Extracted data entries:

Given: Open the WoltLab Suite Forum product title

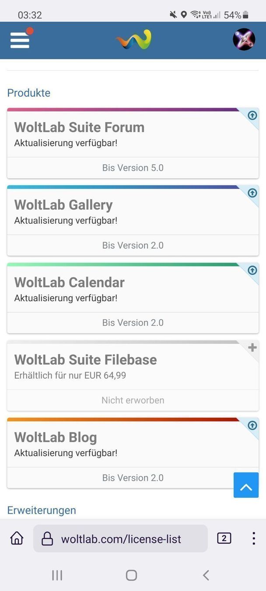Looking at the screenshot, I should coord(79,127).
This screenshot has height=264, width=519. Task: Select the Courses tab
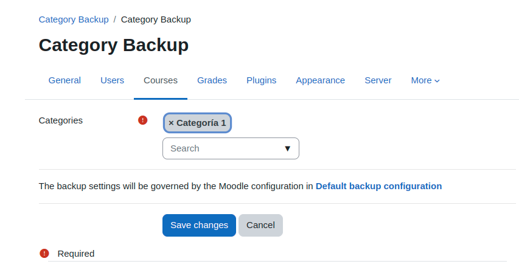click(161, 80)
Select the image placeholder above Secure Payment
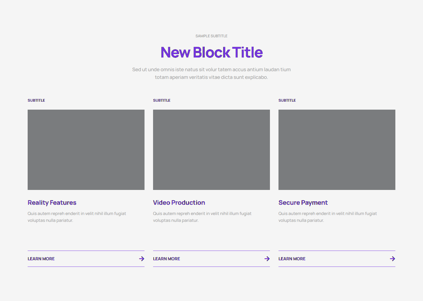The height and width of the screenshot is (301, 423). (337, 150)
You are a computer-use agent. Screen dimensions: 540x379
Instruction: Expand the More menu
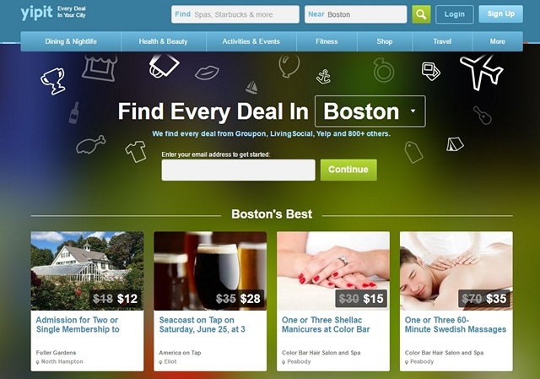pyautogui.click(x=497, y=41)
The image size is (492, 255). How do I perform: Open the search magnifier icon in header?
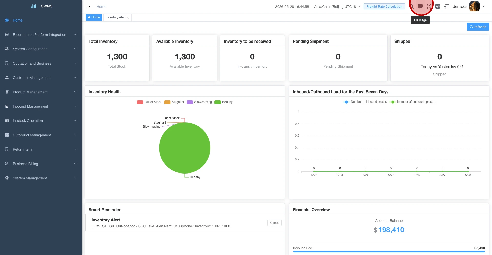pos(412,6)
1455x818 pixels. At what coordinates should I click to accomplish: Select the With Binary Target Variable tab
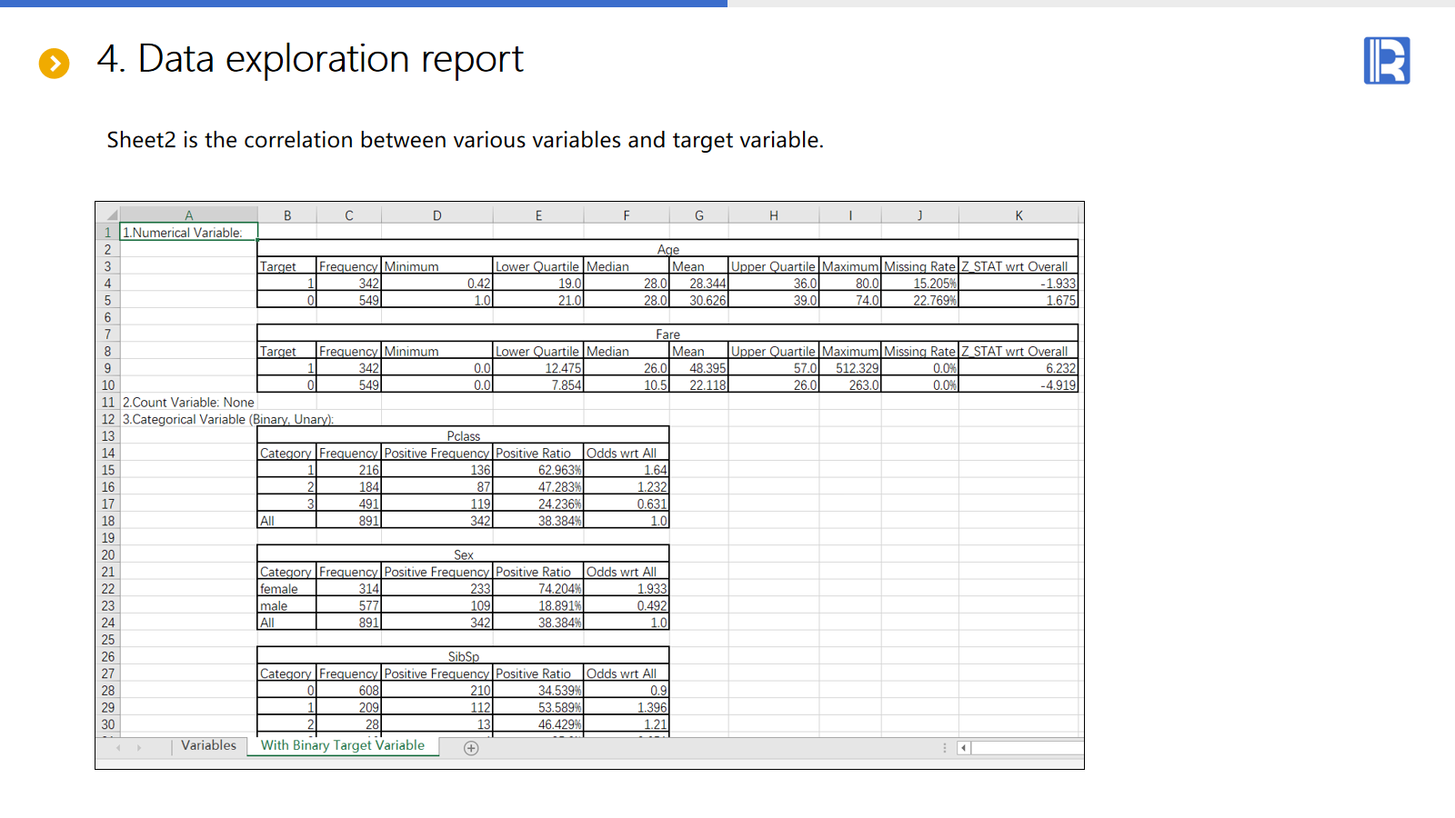coord(342,745)

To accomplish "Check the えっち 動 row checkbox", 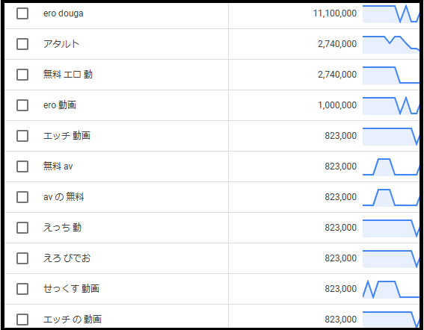I will (22, 228).
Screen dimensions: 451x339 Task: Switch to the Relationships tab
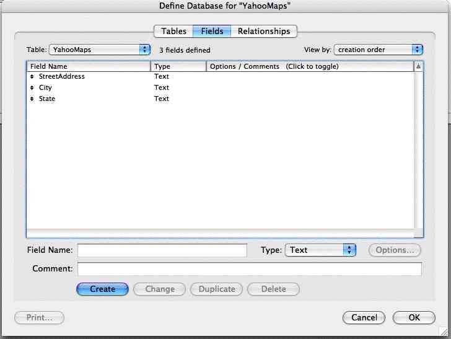pos(264,31)
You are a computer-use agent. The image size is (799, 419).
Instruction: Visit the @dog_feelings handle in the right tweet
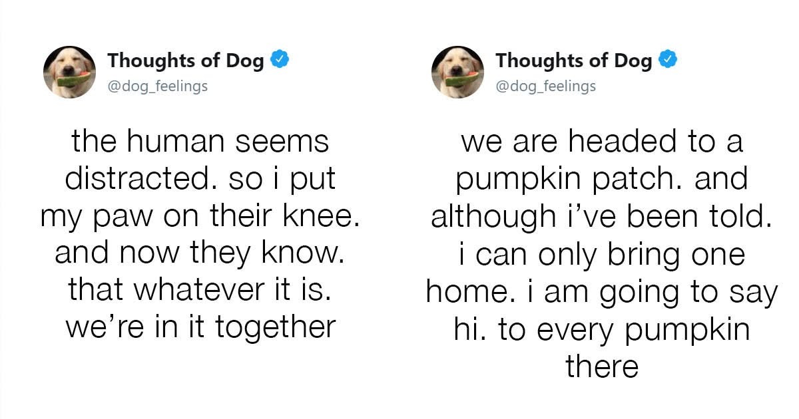pyautogui.click(x=546, y=86)
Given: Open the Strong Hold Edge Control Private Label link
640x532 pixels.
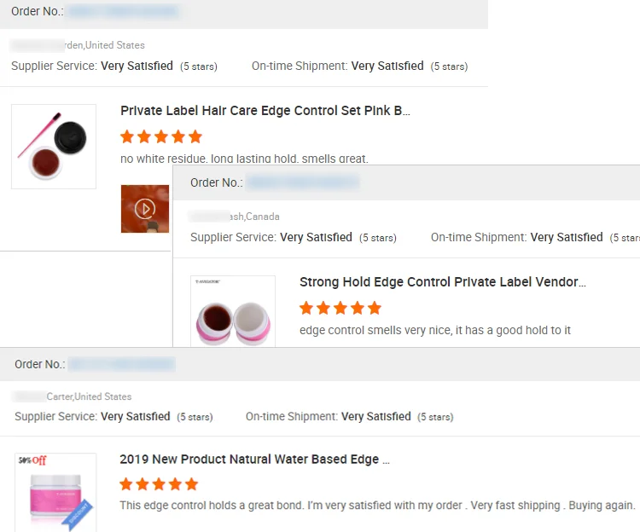Looking at the screenshot, I should tap(443, 282).
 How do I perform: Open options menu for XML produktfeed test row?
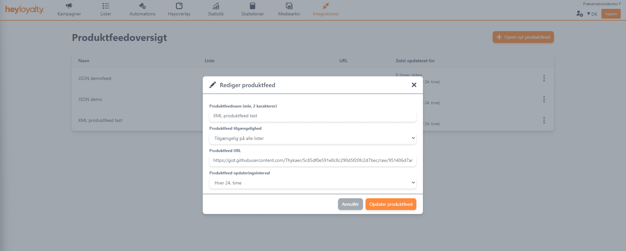pyautogui.click(x=544, y=120)
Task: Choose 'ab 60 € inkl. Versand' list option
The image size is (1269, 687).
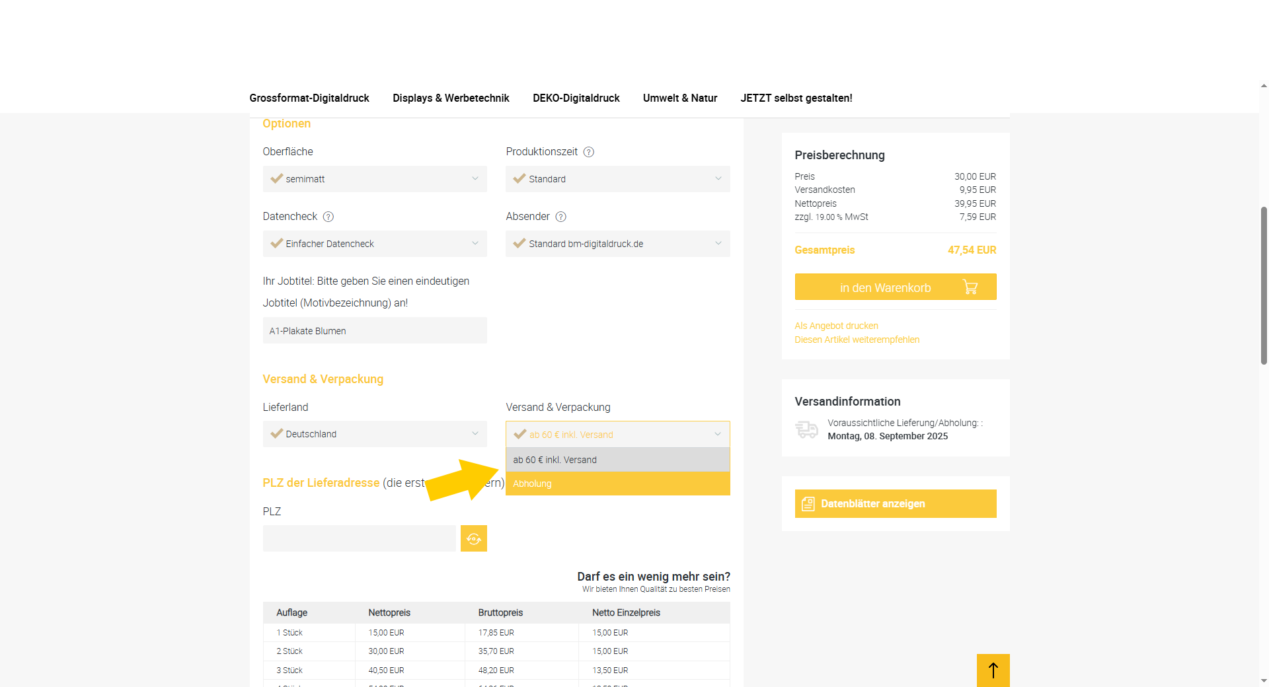Action: [x=617, y=460]
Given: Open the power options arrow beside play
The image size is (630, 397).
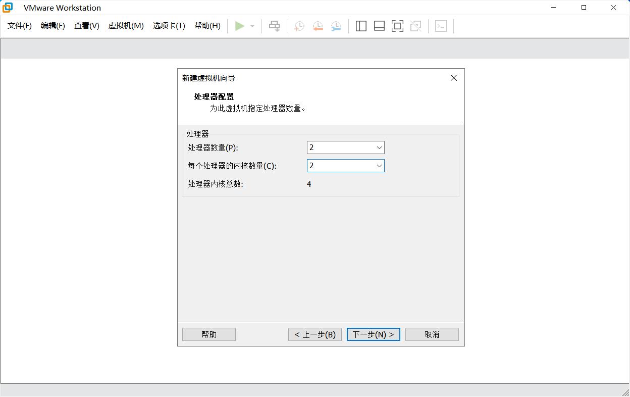Looking at the screenshot, I should tap(252, 26).
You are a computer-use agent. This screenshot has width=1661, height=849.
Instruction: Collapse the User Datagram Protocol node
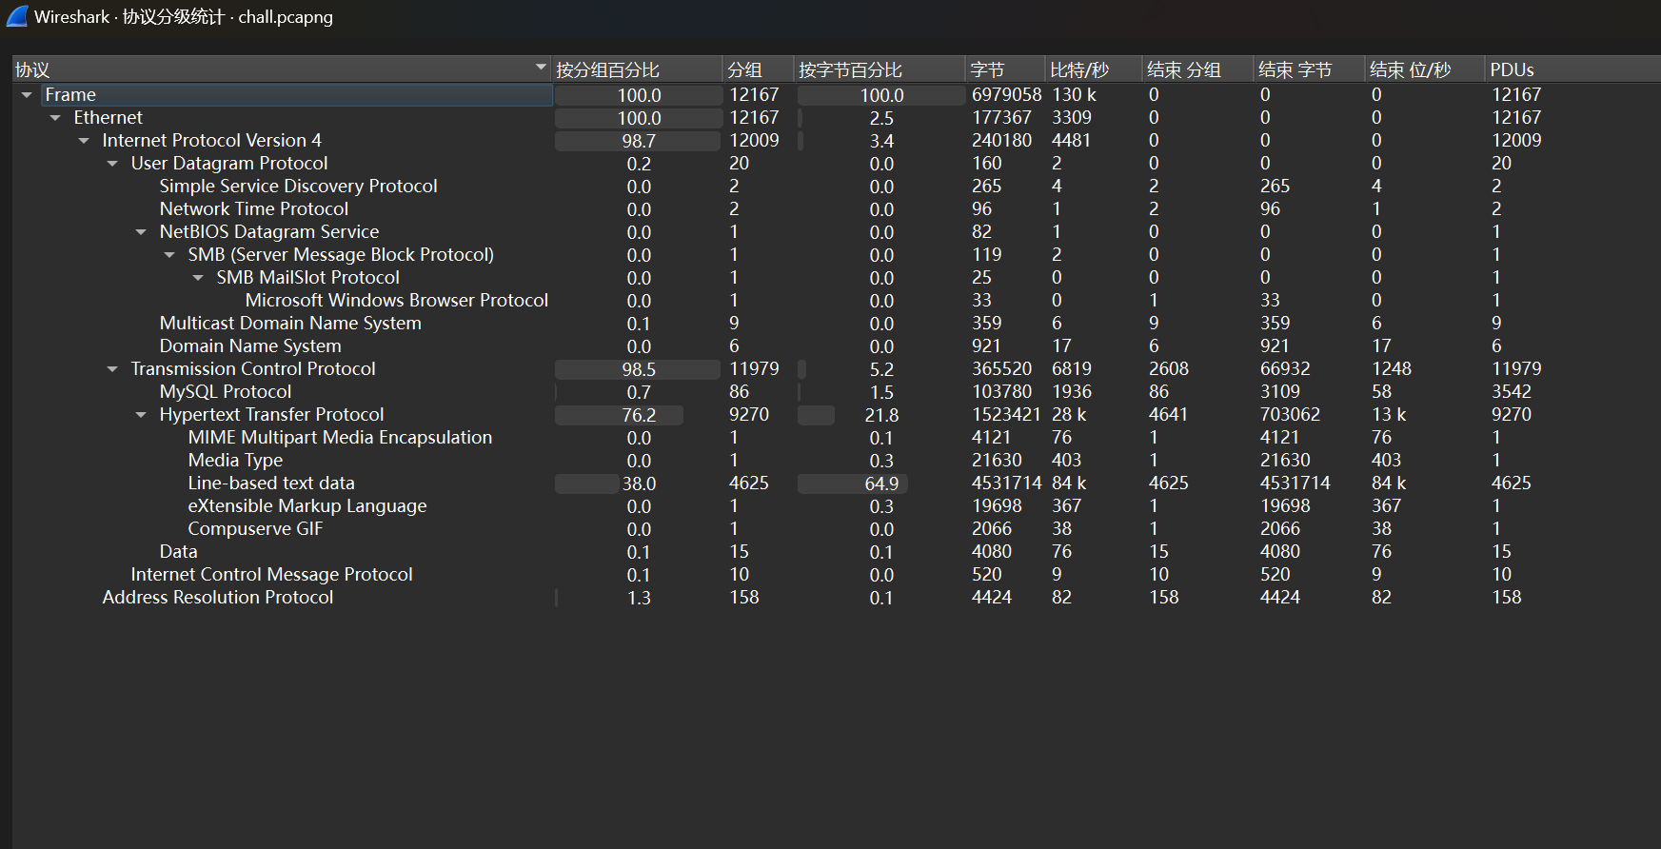click(x=112, y=164)
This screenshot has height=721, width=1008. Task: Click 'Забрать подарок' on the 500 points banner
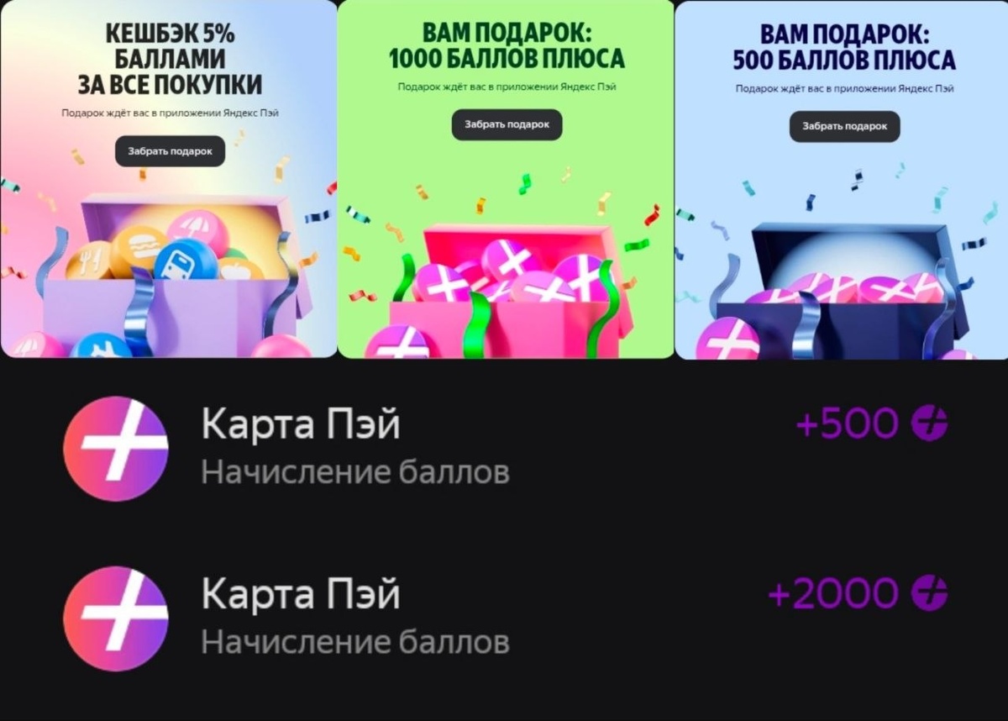point(844,126)
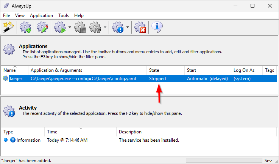This screenshot has height=164, width=279.
Task: Expand the dropdown arrow beside the Restart icon
Action: (x=105, y=27)
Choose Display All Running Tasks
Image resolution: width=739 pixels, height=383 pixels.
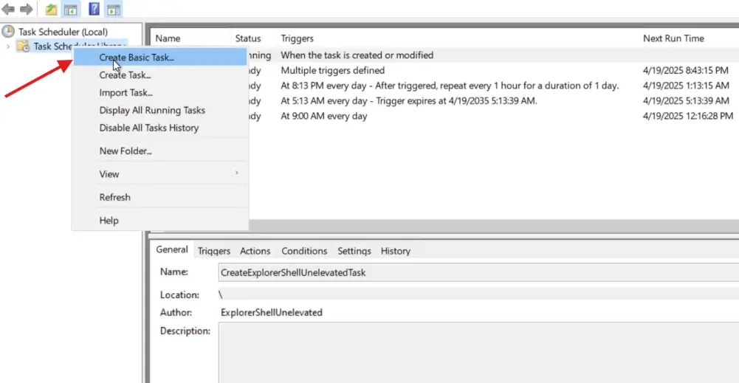(152, 110)
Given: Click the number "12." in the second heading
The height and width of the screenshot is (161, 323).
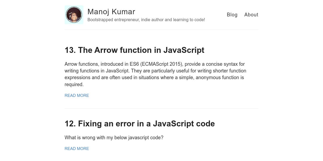Looking at the screenshot, I should pos(70,124).
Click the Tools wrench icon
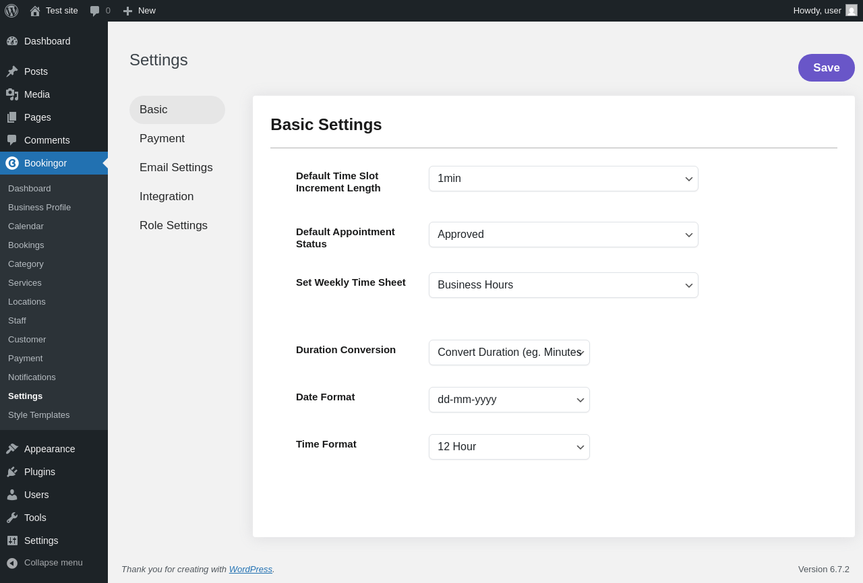 (12, 518)
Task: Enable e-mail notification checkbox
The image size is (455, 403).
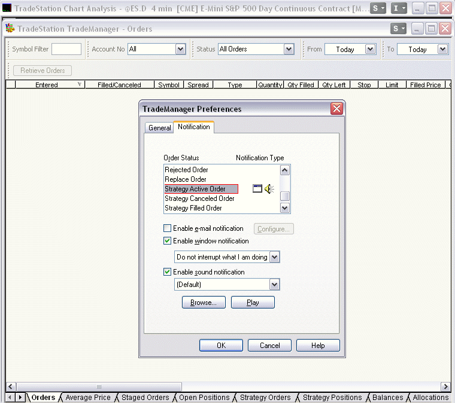Action: pos(168,228)
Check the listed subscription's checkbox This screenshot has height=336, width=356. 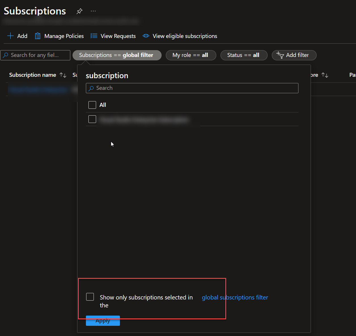tap(92, 119)
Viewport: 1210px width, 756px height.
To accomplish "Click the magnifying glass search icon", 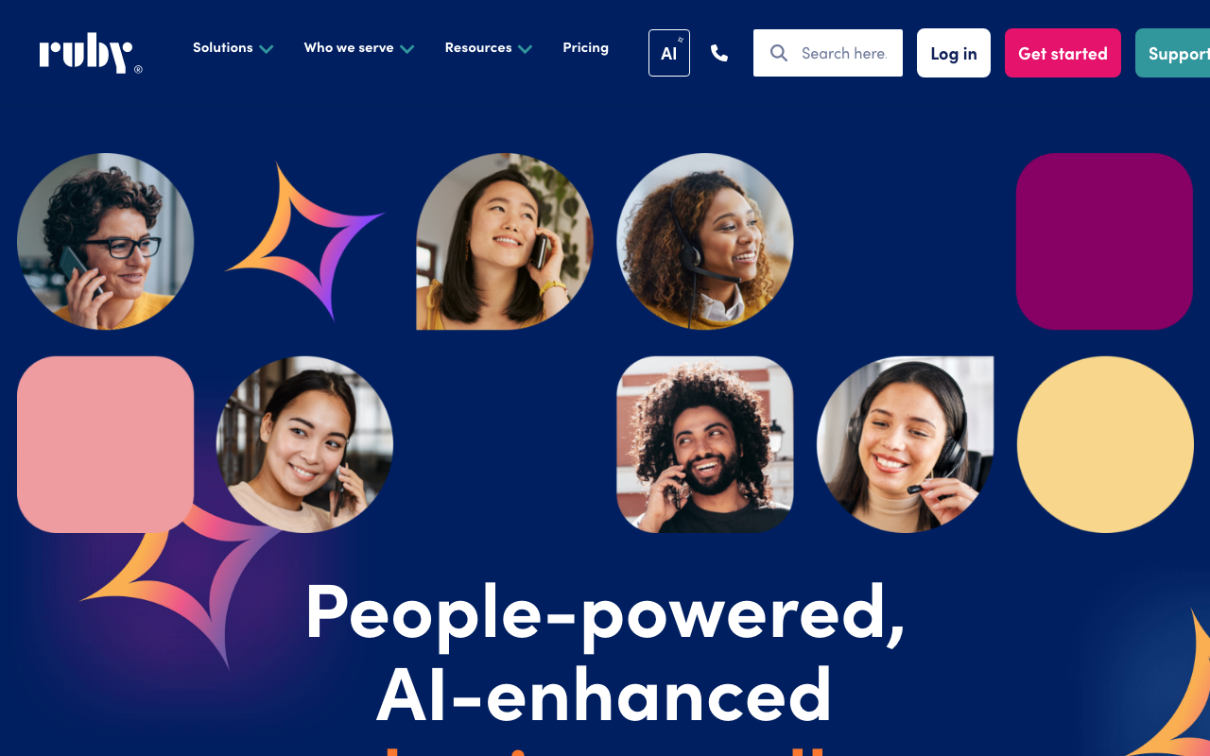I will [779, 53].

#### What the exercise asks
Copy each line of the records that has "Choose" in it.

#### Exercise answer
Task: Choose 'ab 60 € inkl. Versand' list option
Choose Display All Running Tasks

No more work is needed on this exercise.